Use of IPv6 is increasing particularly quickly in India and China. LinkedIn's Senior System Manager Franck Martin recently wrote a blog describing how more and more traffic from those two countries is using IPv6. In traffic from India, the IPv6 share shot up from 22 to 35 per cent in the space of a year. According to Martin, mobile service provider Reliance Jio has played a big part in the jump by converting several hundred million Android users to IPv6-only.
In China, IPv6 users account for nearly 10 per cent of the total user population. Indeed, migration to IPv6 is an explicit element of a government policy adopted ahead of the 2008 Olympic Games. China aims to complete the changeover in the next few years: all Chinese internet users are to be using IPv6 by 2025.
In his blog, Martin predicts that India and China will soon overtake the United States, where IPv6 adoption has already passed 50 per cent. However, according to the latest Akamai stats, India is already ahead of the US: data gathered by Akamai puts IPv6 use in traffic from the US at 46 per cent, compared with 62 per cent in Indian traffic.
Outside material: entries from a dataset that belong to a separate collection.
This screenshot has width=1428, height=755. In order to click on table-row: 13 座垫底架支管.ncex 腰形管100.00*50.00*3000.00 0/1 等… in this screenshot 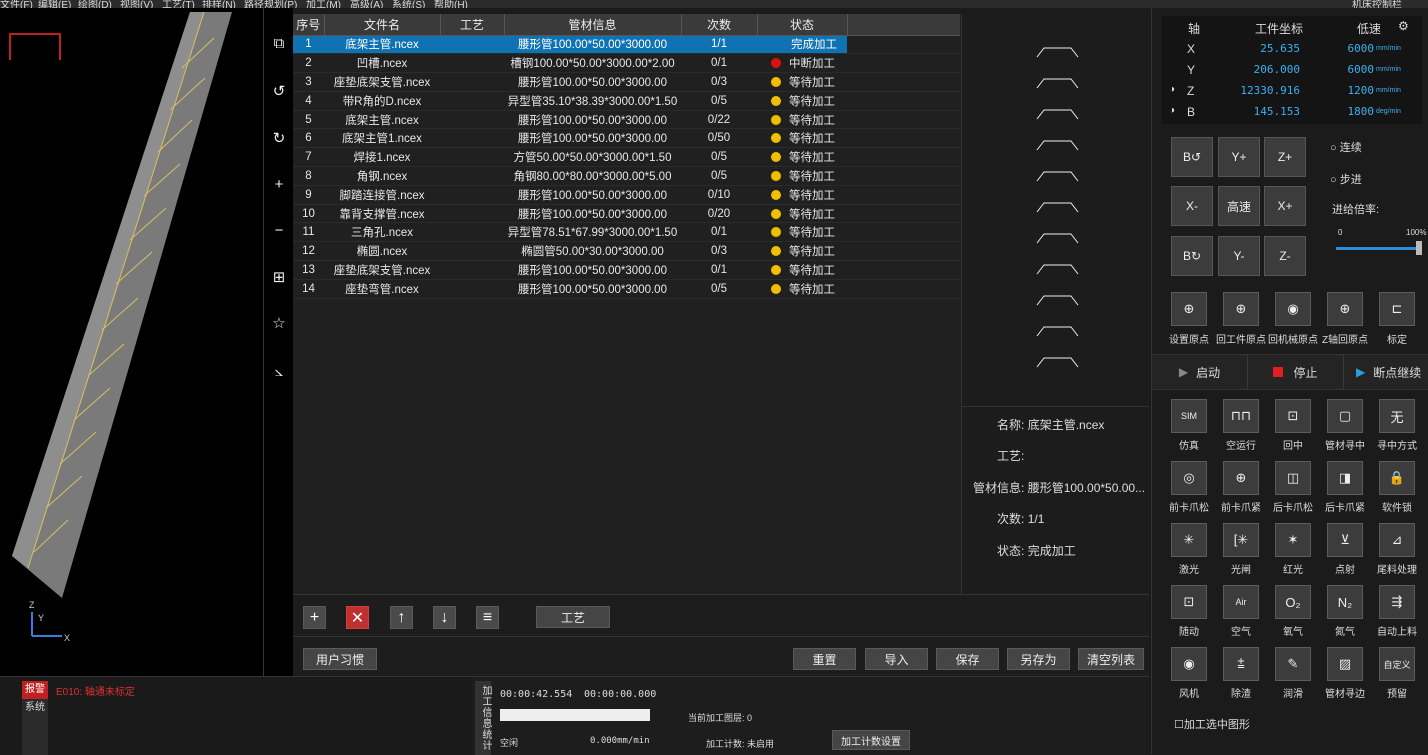, I will do `click(626, 270)`.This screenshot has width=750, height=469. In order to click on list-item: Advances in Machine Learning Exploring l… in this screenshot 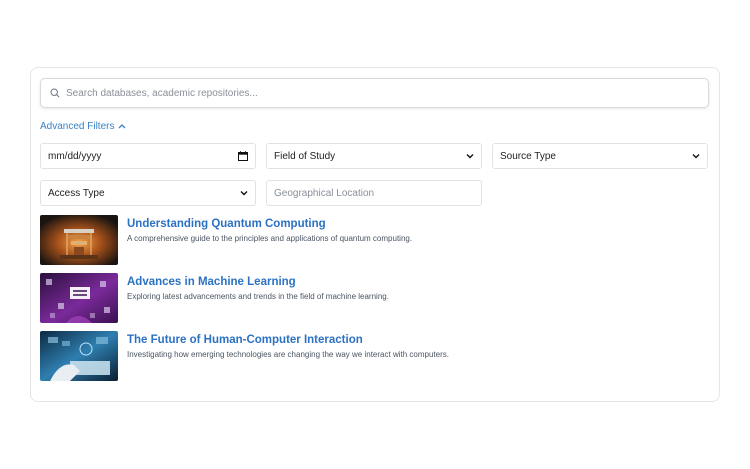, I will do `click(375, 298)`.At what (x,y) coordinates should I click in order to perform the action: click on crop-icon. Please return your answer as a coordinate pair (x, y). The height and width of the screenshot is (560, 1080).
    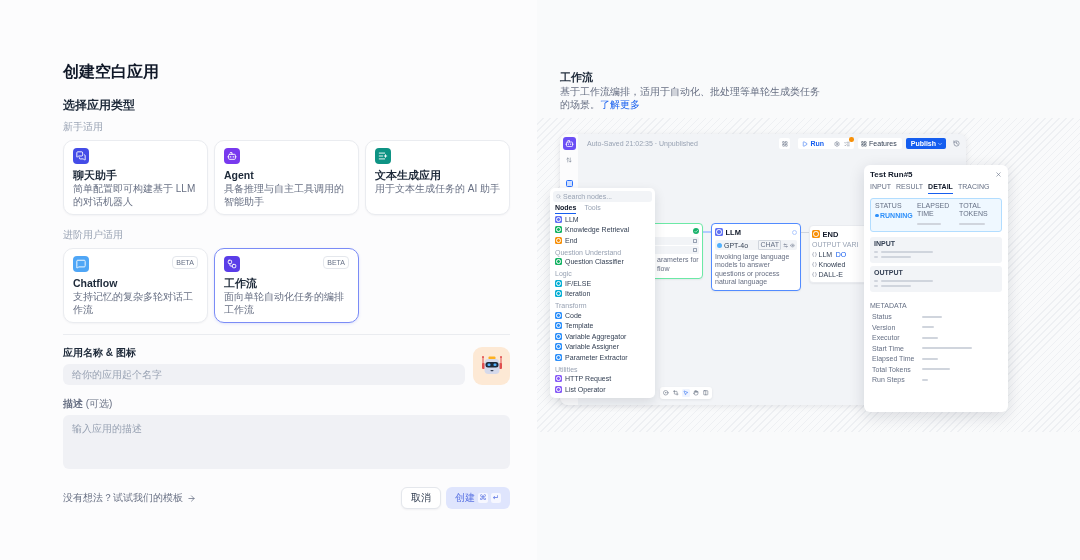
    Looking at the image, I should click on (676, 393).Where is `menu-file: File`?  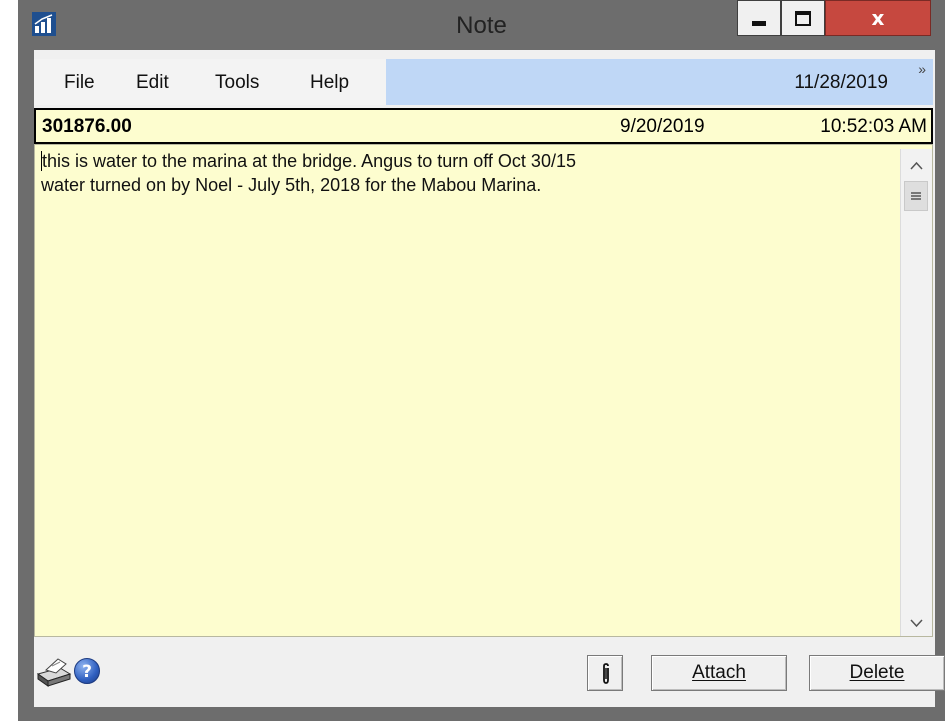
menu-file: File is located at coordinates (80, 83).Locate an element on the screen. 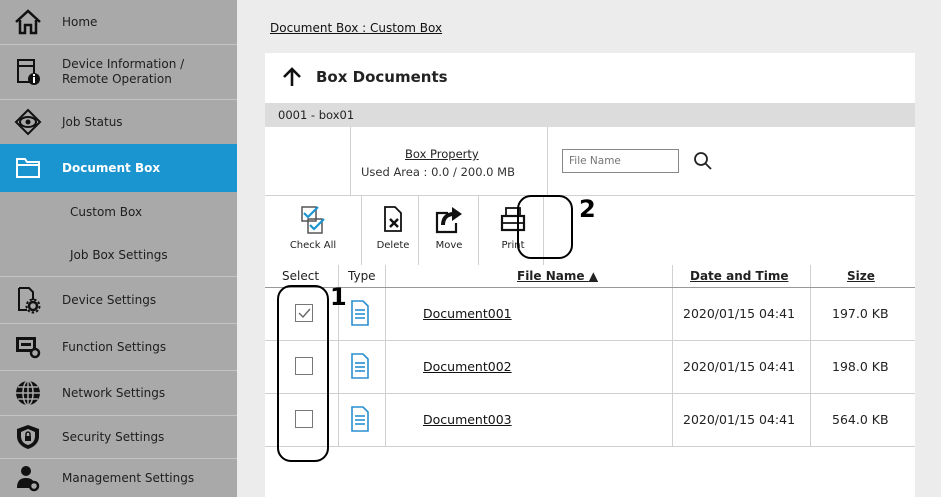 Image resolution: width=941 pixels, height=497 pixels. check-all-button: Check All is located at coordinates (313, 230).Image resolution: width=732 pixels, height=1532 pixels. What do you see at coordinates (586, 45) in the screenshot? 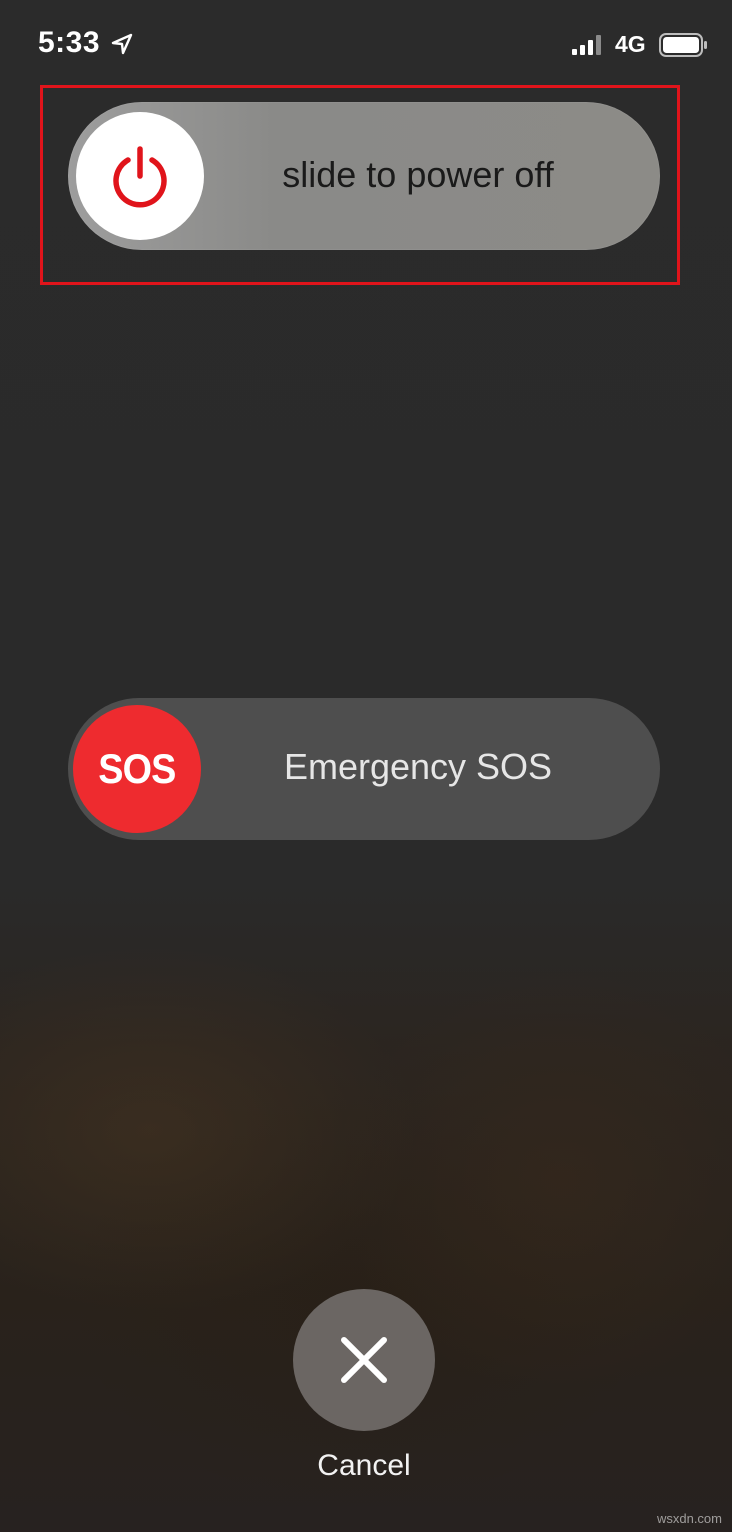
I see `signal-bars-icon` at bounding box center [586, 45].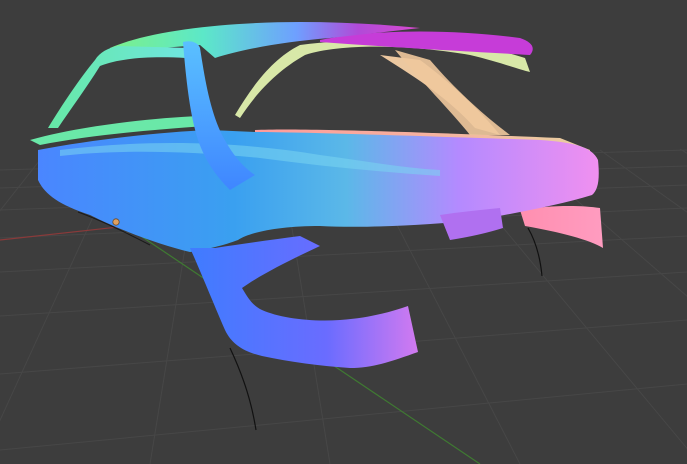  Describe the element at coordinates (562, 226) in the screenshot. I see `rear-bumper-panel` at that location.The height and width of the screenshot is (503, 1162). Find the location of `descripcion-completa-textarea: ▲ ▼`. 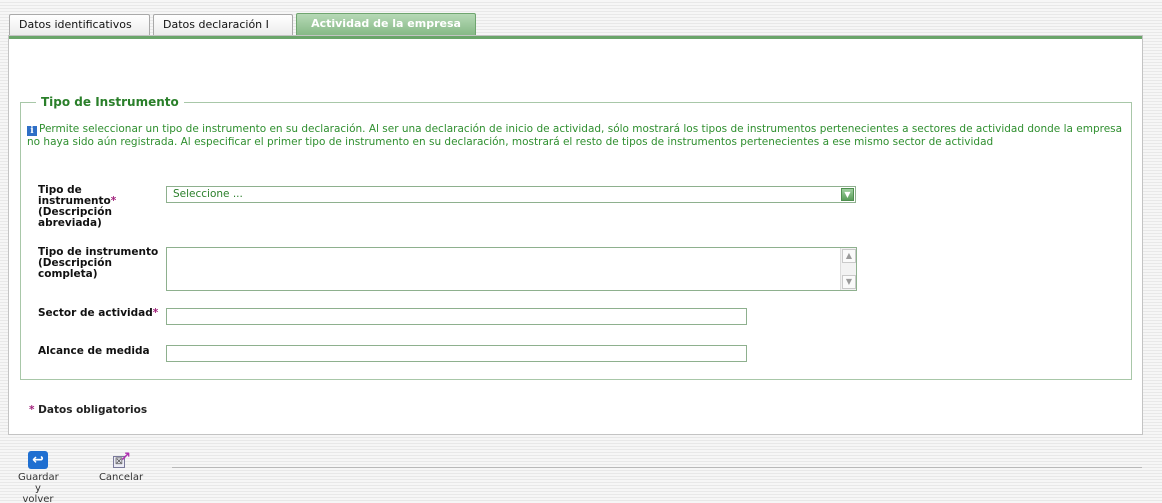

descripcion-completa-textarea: ▲ ▼ is located at coordinates (512, 269). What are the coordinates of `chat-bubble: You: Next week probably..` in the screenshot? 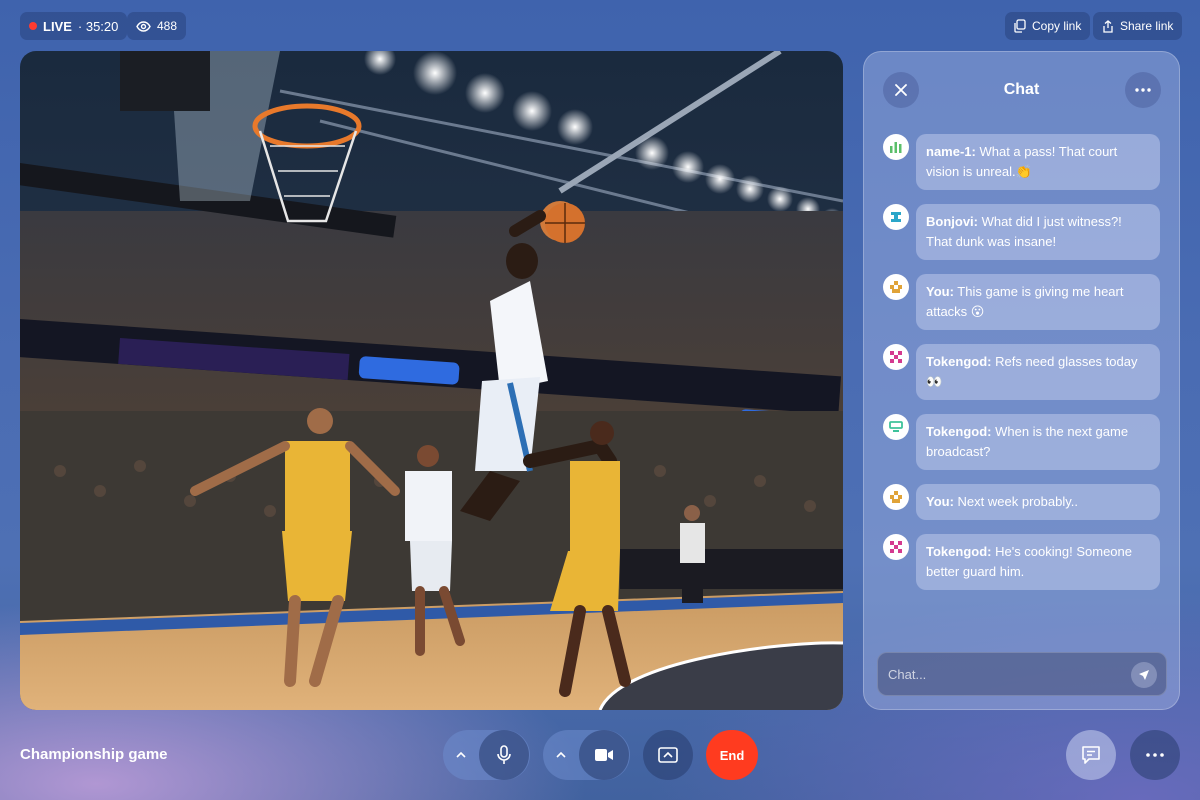 It's located at (1038, 502). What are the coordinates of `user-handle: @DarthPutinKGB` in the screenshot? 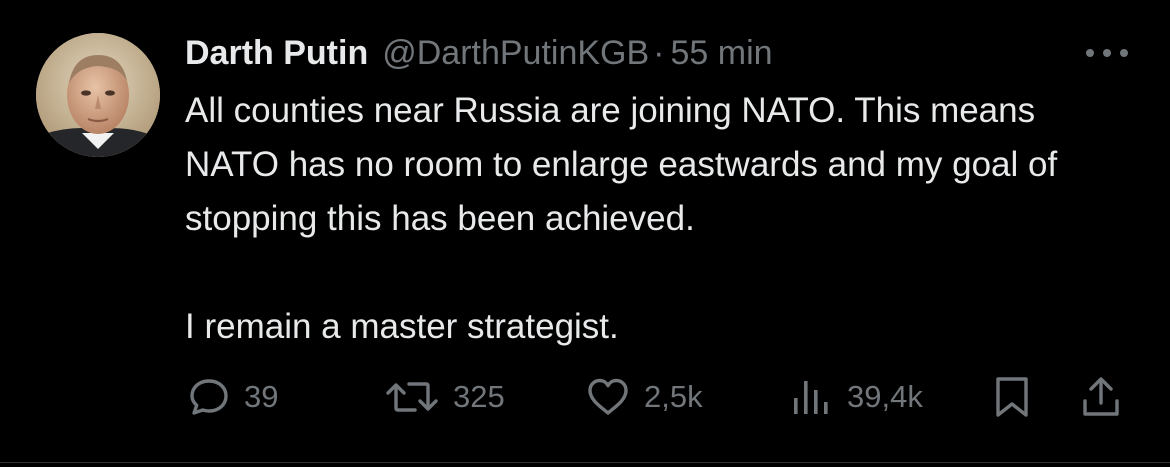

What these huge, emerging economies have in common is mobile operators that have migrated large cohorts of users to IPv6-only connections. Previous research by APNIC (the RIR for the APAC region) also found that mobile users are much more likely to use an IPv6 connection to access the internet than desktop or tablet users.
As more servers support IPv6, an IPv6-only infrastructure becomes more attractive. After all, the use of NAT implies address translation, and CGNAT requires two translation steps. Whereas, if all your users have IPv6 connections, address translation is needed only for servers that exclusively support IPv4, which are gradually declining in number.
Another consideration is that, for security reasons, most access providers are required (or wish) to keep accurate records of which connections are assigned to which users. With IPv6 and basic forms of NAT, that's easy to do: you simply have to record who has which IP address or prefix. Indeed, you can even record the details of each connection centrally on a one-off basis. With CGNAT, however, the connections between the NAT layers have to be factored in. That implies significant additional complexity and administrative burden.
The more common server-side IPv6 becomes, the more attractive client-side implementation of IPv6 becomes, because of the technical complexity and resource requirements. Client-side implementation also opens the way for removing IPv4 from the access network by setting up an IPv6-to-IPv4 gateway for residual traffic to IPv4-only servers.